*RECORDED DATA*:
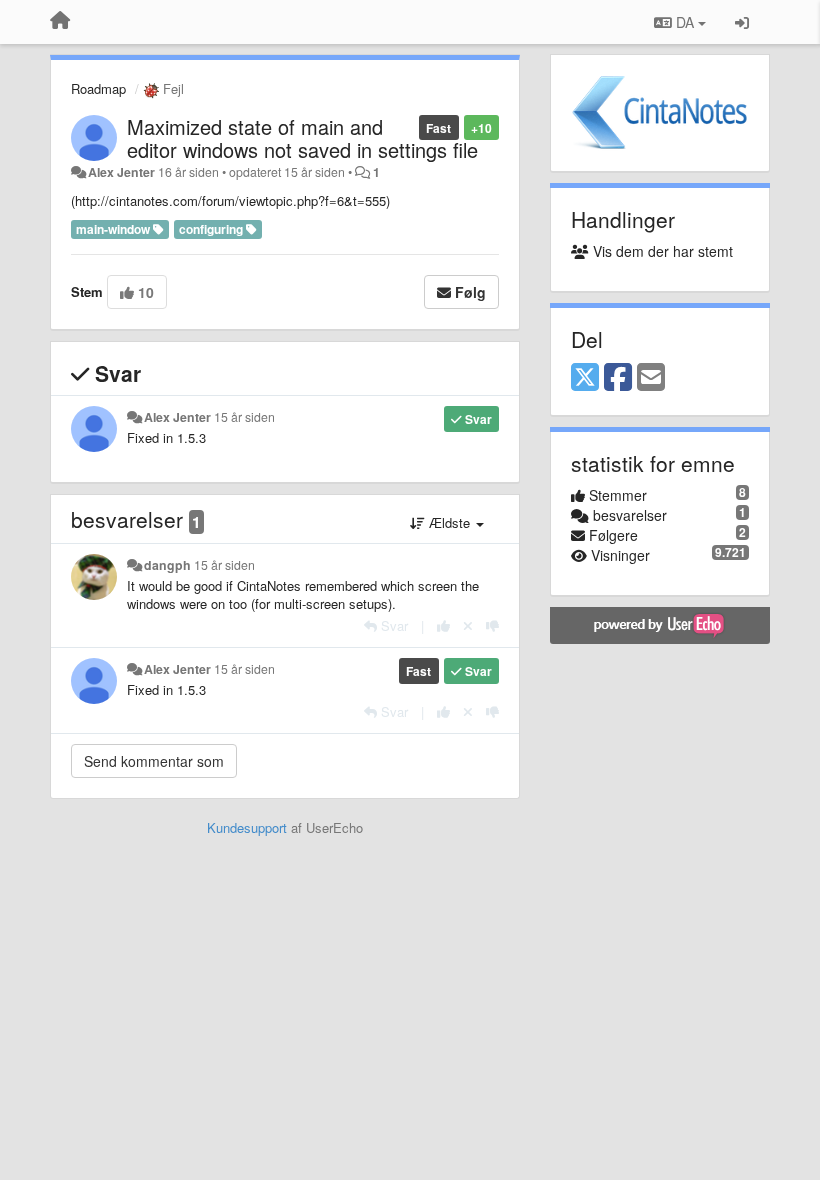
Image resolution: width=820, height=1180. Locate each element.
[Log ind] (742, 22)
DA (685, 22)
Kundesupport (247, 827)
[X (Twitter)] (585, 378)
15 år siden (244, 417)
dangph (167, 565)
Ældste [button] (449, 522)
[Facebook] (618, 378)
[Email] (651, 378)
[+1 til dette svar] (443, 625)
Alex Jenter (121, 172)
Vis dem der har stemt (661, 251)
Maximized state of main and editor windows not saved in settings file (302, 138)
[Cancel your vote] (468, 625)
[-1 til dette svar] (492, 625)
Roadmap (98, 88)
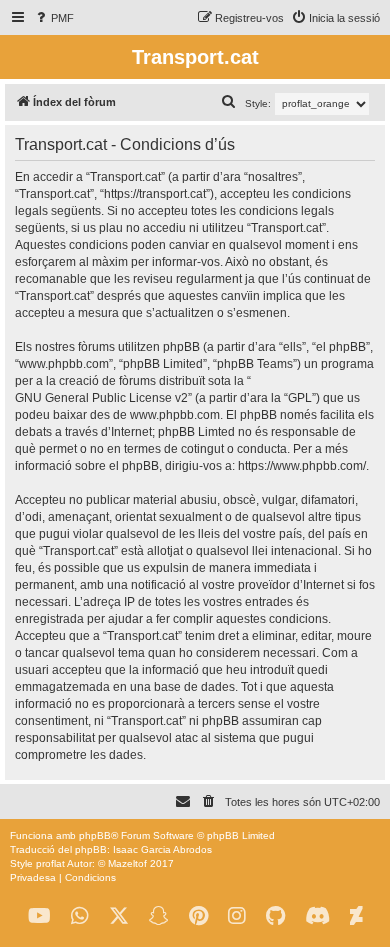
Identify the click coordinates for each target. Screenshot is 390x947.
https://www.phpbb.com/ (302, 466)
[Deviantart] (356, 916)
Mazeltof (127, 863)
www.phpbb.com (175, 415)
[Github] (275, 916)
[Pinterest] (198, 916)
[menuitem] (53, 18)
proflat (50, 863)
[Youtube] (39, 916)
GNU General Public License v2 (101, 398)
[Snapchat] (159, 916)
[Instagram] (237, 916)
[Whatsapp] (80, 916)
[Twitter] (119, 916)
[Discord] (317, 916)
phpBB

*WORK TASK*:
Could you copy every line in the records that holds "each"?

*ANSWER FOR THE TASK*:
Image resolution: width=820, height=1180. Locate each element.
Identify the click coordinates for each target. Screenshot is 390x947.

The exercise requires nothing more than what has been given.